Com a intimidade, o efeito da ansiedade vai diminuindo e há uma predominância das sensações de prazer. isso porque, num segundo momento, o sistema nervoso autônomo parassimpático é estimulado e ocorre uma liberação de dopamina em uma região do cérebro chamada núcleo accumbens, que é conhecido como o "centro do prazer" (4). "esse hormônio é responsável pela sensação de relaxamento e bem-estar proporcionada por um beijo na boca, assim como por todas as situações de prazer que vivenciamos no dia-a-dia", diz o médico.

Alguns casais, mesmo estando há muito tempo juntos, garantem que há meios de manter a relação bem longe do marasmo. A auxiliar contábil Débora Cristina R. Michelon, de 45 anos, e o contador Carlos N. de Souza Michelon, de 54, completaram 27 anos de casados. E garantem que o romance em casa continua de vento em popa. "Durante muito tempo, nos dedicamos bastante aos nossos filhos, que hoje estão adultos. Mas nunca deixamos de namorar. Agora, é a nossa chance de voltar a sair juntos, pegar um cineminha e até mesmo um motel. Por que não?", conta Débora, que já é avó.

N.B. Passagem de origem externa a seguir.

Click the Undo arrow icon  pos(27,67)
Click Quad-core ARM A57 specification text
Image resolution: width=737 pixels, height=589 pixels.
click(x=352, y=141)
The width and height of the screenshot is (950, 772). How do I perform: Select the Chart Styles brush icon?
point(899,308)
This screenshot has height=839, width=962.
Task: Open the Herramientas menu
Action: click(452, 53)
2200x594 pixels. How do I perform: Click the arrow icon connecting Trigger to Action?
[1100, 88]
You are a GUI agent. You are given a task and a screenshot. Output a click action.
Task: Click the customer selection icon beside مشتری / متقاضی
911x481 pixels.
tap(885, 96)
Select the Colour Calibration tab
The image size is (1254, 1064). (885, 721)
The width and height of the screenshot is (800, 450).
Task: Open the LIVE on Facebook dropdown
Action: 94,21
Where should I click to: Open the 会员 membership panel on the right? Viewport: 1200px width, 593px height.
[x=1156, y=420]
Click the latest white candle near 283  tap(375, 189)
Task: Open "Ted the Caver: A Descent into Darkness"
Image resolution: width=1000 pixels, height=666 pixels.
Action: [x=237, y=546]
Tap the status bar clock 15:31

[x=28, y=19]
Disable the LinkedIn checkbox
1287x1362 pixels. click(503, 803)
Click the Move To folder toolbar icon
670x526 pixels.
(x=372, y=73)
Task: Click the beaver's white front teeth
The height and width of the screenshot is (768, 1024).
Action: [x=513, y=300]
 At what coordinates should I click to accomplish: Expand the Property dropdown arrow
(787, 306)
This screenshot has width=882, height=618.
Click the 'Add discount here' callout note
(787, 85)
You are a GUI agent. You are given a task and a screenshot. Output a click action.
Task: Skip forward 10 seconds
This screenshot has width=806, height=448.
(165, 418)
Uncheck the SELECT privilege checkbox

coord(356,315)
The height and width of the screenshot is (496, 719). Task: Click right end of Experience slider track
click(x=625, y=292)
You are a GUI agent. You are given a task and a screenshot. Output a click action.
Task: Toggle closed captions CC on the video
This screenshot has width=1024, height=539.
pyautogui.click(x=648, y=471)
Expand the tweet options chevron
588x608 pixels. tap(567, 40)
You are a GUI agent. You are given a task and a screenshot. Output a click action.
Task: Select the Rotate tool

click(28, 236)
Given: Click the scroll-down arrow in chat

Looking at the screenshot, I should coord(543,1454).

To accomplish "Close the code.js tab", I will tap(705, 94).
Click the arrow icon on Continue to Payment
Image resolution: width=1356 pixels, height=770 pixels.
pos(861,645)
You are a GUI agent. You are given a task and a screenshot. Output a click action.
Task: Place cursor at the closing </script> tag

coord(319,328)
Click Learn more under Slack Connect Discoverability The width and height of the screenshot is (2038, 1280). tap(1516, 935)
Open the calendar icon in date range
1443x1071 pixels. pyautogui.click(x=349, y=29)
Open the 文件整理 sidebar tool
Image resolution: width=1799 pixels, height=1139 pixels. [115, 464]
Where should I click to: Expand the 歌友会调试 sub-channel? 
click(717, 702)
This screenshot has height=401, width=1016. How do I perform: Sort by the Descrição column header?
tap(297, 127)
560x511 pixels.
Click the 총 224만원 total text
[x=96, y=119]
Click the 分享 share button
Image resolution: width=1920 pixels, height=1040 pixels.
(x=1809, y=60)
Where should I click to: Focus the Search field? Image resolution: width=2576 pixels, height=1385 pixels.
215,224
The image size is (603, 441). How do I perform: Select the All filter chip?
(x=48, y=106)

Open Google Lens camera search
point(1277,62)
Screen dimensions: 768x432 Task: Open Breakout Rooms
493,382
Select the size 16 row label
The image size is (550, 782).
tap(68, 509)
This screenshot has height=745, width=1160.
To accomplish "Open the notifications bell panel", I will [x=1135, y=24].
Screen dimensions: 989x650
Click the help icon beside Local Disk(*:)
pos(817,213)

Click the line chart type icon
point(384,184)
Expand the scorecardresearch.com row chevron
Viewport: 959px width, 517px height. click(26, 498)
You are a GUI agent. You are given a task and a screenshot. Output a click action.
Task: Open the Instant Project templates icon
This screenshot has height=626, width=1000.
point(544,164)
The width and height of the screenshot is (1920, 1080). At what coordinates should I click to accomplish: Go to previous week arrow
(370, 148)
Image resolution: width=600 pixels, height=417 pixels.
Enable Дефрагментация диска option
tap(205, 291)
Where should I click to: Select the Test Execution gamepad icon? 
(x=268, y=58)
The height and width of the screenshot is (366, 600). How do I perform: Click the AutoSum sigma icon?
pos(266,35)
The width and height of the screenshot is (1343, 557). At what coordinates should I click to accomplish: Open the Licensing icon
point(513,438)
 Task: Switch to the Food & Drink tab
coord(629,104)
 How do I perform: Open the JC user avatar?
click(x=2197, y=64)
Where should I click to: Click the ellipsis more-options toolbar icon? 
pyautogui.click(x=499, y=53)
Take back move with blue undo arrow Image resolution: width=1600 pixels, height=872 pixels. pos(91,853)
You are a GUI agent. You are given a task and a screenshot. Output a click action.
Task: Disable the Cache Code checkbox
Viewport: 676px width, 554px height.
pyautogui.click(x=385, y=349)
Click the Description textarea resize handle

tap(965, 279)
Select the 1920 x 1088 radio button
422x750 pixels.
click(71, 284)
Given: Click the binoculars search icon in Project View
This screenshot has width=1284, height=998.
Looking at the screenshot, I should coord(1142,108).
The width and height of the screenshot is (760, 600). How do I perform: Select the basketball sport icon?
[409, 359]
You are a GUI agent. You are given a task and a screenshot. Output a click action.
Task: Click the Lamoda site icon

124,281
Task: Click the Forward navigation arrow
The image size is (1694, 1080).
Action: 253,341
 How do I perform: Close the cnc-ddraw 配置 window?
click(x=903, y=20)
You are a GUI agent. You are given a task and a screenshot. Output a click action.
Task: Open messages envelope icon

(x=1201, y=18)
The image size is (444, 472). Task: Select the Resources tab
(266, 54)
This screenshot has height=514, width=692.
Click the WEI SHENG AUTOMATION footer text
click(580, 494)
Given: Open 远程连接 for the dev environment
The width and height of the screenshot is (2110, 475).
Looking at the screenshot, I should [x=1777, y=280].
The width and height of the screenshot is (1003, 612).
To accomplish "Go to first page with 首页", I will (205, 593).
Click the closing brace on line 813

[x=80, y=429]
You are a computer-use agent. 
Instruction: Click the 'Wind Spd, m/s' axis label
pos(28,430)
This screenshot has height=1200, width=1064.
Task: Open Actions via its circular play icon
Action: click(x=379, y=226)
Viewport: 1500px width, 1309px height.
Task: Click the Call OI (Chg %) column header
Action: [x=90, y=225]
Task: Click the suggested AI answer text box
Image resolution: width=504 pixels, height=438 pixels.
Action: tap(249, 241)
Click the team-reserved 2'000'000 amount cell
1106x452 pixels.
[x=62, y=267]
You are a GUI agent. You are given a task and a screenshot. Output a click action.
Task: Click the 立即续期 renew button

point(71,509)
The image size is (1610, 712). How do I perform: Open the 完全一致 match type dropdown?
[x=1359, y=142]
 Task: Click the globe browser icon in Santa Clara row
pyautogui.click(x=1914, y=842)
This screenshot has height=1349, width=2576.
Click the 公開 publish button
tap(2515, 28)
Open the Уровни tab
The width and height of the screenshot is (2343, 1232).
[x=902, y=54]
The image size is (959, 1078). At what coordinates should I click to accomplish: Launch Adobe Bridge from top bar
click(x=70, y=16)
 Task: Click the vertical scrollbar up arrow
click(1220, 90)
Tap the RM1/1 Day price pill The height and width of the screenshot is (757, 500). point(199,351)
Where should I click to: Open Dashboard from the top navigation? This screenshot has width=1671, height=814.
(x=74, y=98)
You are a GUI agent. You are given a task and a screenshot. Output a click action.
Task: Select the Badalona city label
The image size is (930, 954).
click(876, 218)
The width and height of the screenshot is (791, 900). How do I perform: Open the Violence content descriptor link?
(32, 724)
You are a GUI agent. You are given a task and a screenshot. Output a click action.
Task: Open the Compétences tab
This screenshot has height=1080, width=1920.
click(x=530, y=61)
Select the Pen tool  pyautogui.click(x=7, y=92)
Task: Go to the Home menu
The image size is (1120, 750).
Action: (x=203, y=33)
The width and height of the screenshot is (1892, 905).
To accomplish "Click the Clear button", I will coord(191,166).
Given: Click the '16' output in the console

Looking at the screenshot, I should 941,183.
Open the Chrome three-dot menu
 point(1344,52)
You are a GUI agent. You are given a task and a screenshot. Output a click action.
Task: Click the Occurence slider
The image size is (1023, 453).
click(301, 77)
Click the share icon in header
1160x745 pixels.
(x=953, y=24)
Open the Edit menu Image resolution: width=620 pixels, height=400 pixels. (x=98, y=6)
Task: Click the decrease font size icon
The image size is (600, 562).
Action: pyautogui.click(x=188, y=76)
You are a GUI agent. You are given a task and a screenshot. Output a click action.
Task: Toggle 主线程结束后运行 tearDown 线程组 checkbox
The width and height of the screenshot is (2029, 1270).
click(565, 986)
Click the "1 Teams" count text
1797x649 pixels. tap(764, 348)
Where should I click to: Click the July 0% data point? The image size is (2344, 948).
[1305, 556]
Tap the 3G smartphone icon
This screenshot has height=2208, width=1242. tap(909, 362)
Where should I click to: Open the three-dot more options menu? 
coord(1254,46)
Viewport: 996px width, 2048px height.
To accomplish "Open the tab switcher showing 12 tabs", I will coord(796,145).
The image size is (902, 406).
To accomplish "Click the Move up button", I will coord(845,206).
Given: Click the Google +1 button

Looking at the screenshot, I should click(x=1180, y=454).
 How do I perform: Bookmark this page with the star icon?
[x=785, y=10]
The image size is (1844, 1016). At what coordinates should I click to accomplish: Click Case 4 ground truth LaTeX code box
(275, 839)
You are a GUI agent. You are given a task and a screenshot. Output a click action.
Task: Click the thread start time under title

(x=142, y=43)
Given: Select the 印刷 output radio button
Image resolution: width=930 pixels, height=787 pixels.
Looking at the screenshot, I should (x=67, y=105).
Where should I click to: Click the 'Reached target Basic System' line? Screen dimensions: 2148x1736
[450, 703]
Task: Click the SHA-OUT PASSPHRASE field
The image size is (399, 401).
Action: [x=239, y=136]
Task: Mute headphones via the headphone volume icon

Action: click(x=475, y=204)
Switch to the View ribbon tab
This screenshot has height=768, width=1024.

Há 13 anos, o casal trabalha junto, numa parceria que não pára de dar bons frutos. "O segredo é ter planos, não se esquecer de beijar, de abraçar, de dizer o quanto a outra pessoa é especial. E, nos momentos de crise, ter paciência e saber dizer o que a está magoando.", ensina. Para Carlos, a oportunidade de namorar mais, nessa fase tranqüila da vida, trouxe saúde e disposição. "É muito bom ter uma relação de cumplicidade. Esse é um grande estímulo para vencer os problemas, viver mais e melhor", resume.

Recomeçar é possível

A exemplo do casal Carlos e Débora, muitos outros redescobrem, já na idade madura, quando os filhos saem de casa, o prazer de namorar. Mas, para isso, é preciso que o casal ainda mantenha certo nível de intimidade e carinho, que não pode ser perdido ao longo dos anos. "Os amantes maduros são os que podem vivenciar prazeres e emoções intensas e plenas, mas ao mesmo tempo seguras e calmas", diz um trecho do livro Namoro é saúde.

Mais de 70% dos entrevistados na pesquisa Mosaico parecem partilhar dessa mesma opinião. Eles afirmaram não ter medo de que a idade atrapalhe seu desempenho sexual. Segundo Carmita Abdo, os avanços da Medicina foram responsáveis por esse novo olhar sobre a sexualidade nas idades mais avançadas. "Hoje, as pessoas vivem mais e com mais qualidade. E, como o sexo depende de uma boa saúde física e mental, os benefícios nessa área também podem ser percebidos", diz. Para o ginecologista Gerson Lopes, o segredo de uma vida sexual plena, depois de certa idade, é investir na qualidade e prescindir da quantidade. "Se necessário for, temos medicamentos capazes de garantir segurança ao casal, para que possam investir no clima erotizante do namoro", diz.